== CHALLENGES ==
**a)** In the colloquium statement, which country led the response of the "developed world" governments to the September 11 events?
**b)** List every area where the colloquium statement says the anti-cultural forms are present.

In the last four days, participants in
the Colloquium have presented their research projects on and
debated about a number of Latin American organizational and institutional
problems related to: education, justice, social welfare, community
organizations, poverty, technology and society, cultural diversity
in peasant communities, managerial technologies and organizational
phenomena.
Beyond the obvious underlying and connecting
theme the systems approach as applied to institutional problems-another
theme emerged that gathered our thought and reflections in this
Colloquium. It has become clear at the end of our meetings that
a crucial problem unfolded by our research is the growing devastation
brought about by several anti-cultural forms that high modernity
(or postmodernity) has made possible.
These anti-cultural forms -which are
present in such areas as the ontological ground of technology,
the media, the lack of an authentic education, organizational
phenomena, neo-liberalism, and in the strong sway that the market
and the instrumental rationality of our time holds over our lives-
pose a serious threat to the basic cultural practices (proper
of a culture in "good condition") of nursing, raising
and caring.
The violent devastation of cultural soils
that we are experiencing in the present, as the result of the
widespread of these anti-cultural forms, is leading to a meaningless
world; a world under the serious threat of various forms of nihilism
and violence; a world subjected to a deep and growing process
of desolation.
A clear manifestation of this process
is the response given by the governments of so called "developed
world", led by the United States, to the tragic events that
took place in New York and Washington last September 11.
In this context, and bearing in mind
the anti-cultural phenomena previously mentioned, the undersigned
systems thinkers want to make public the following manifesto:
The Merida
Manifesto
1. We add our name to the large list
of peoples that condemn the terrorist attack which regrettably
took the lives of thousands of human beings last September 11.

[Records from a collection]
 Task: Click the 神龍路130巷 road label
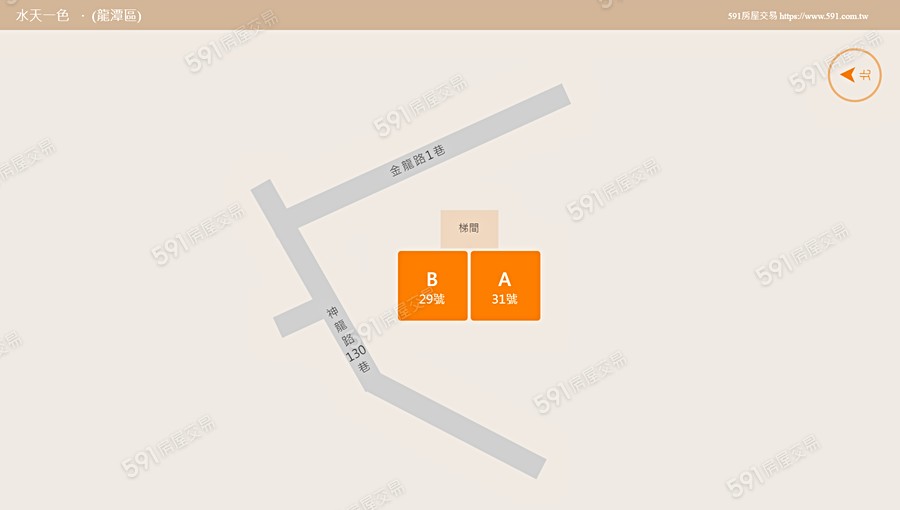point(348,340)
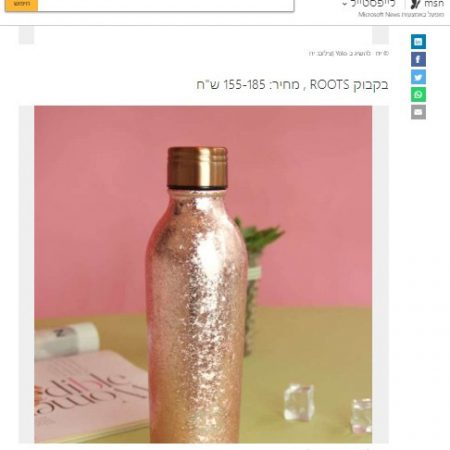Open the msn text logo link
Image resolution: width=450 pixels, height=450 pixels.
point(434,4)
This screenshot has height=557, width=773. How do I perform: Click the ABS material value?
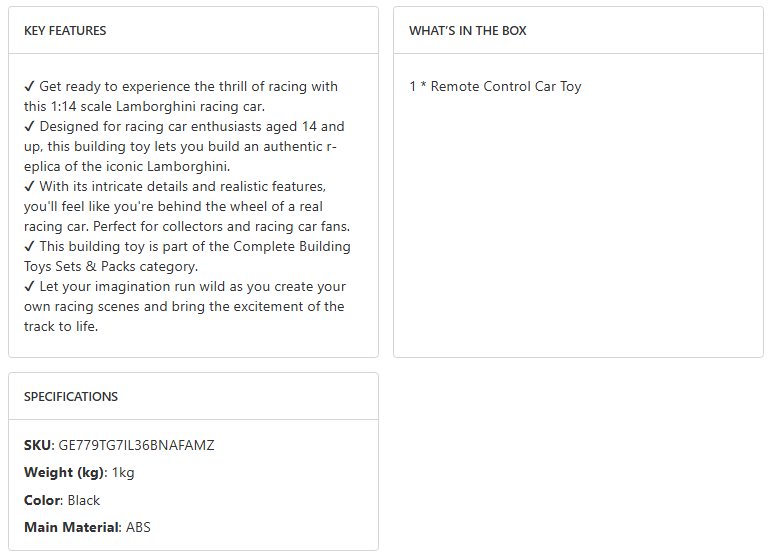click(x=138, y=527)
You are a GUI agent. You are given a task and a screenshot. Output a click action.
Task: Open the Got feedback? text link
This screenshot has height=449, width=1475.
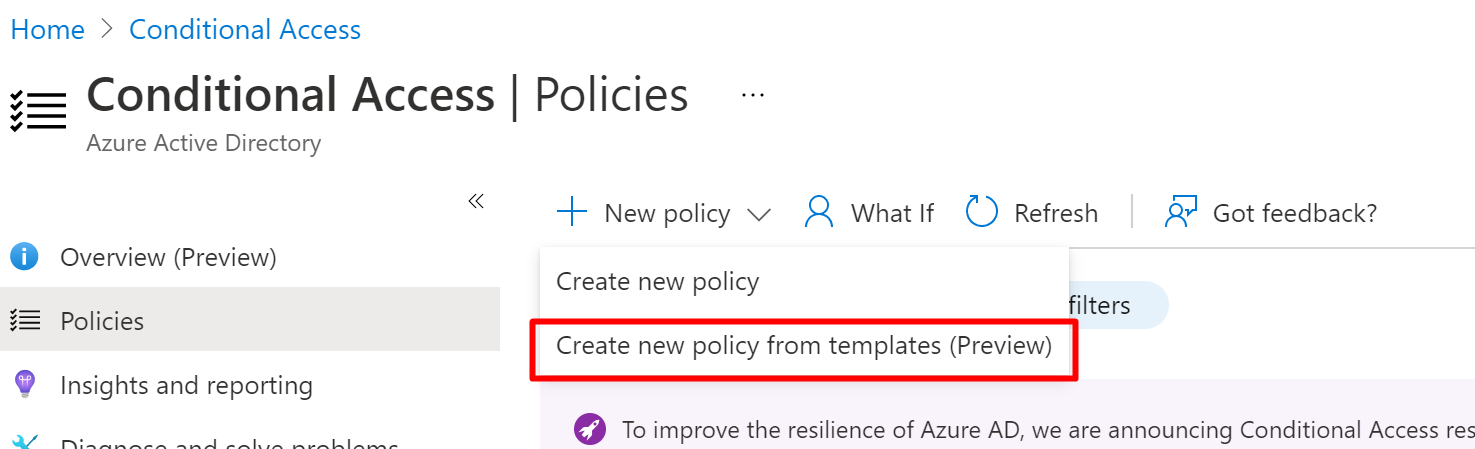(x=1294, y=213)
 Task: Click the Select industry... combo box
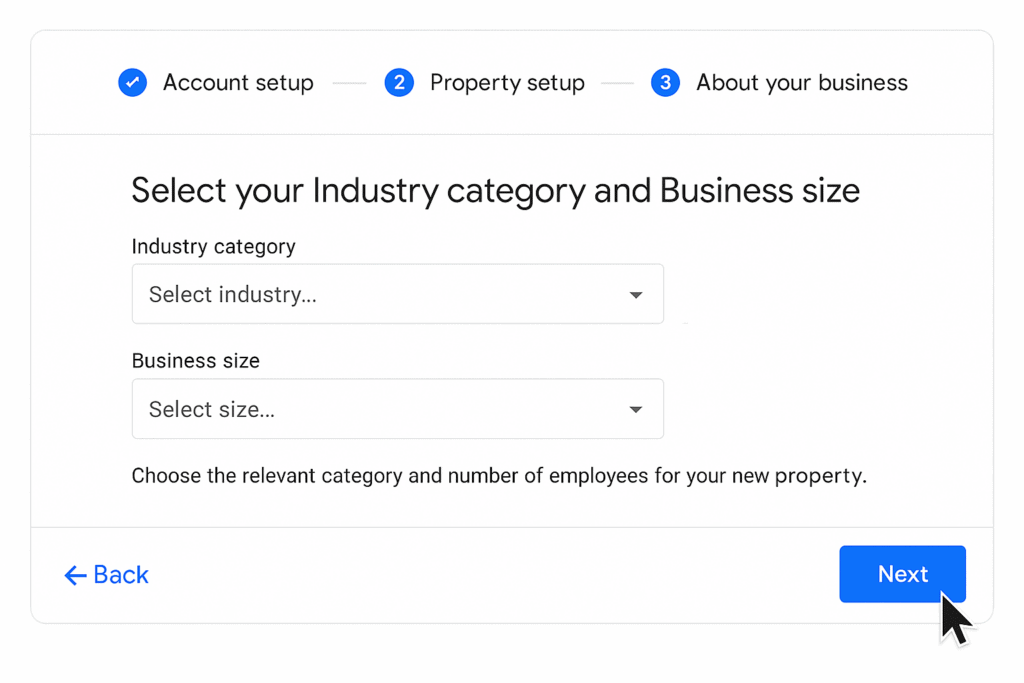(398, 294)
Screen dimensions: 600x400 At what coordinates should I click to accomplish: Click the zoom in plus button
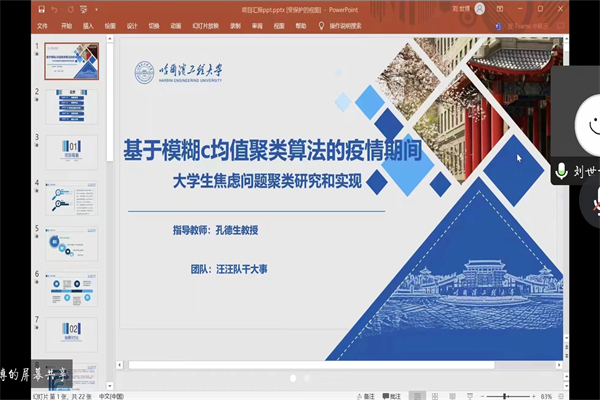tap(534, 395)
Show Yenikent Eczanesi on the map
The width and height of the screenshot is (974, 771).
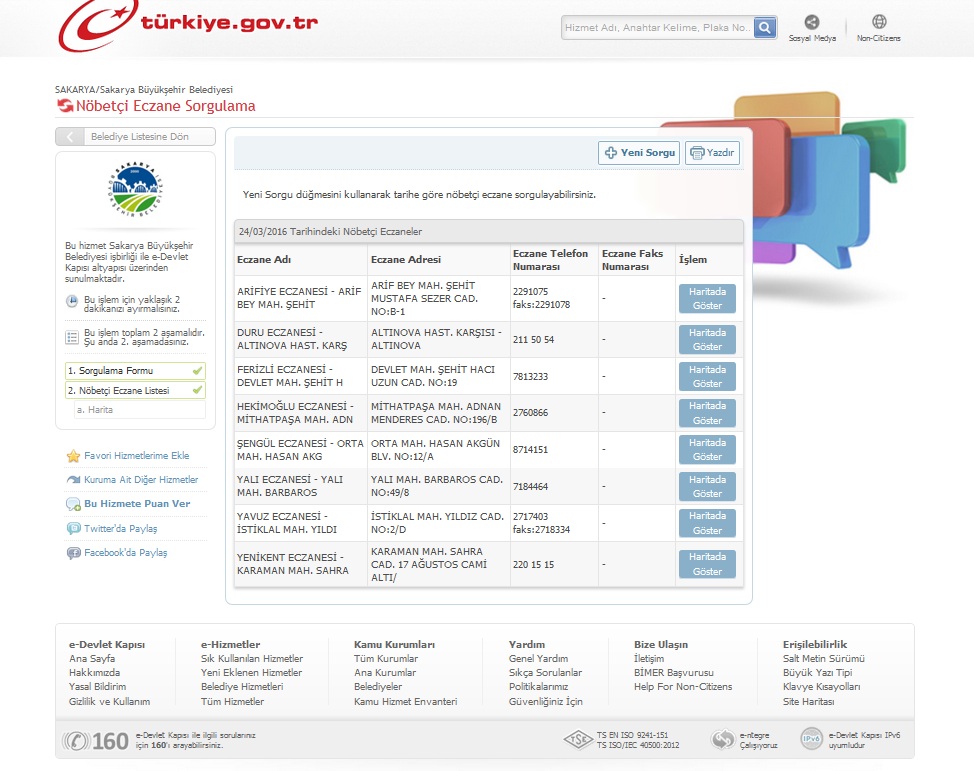click(707, 564)
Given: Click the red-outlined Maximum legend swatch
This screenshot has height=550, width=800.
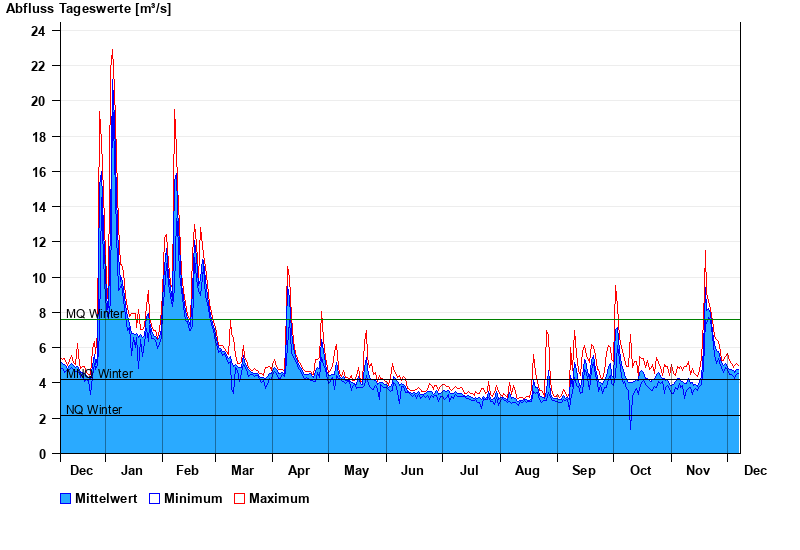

== FINAL ANSWERS ==
**a)** The United States

**b)**
- The ontological ground of technology
- The media
- The lack of an authentic education
- Organizational phenomena
- Neo-liberalism
- The strong sway that the market and the instrumental rationality of our time hold over our lives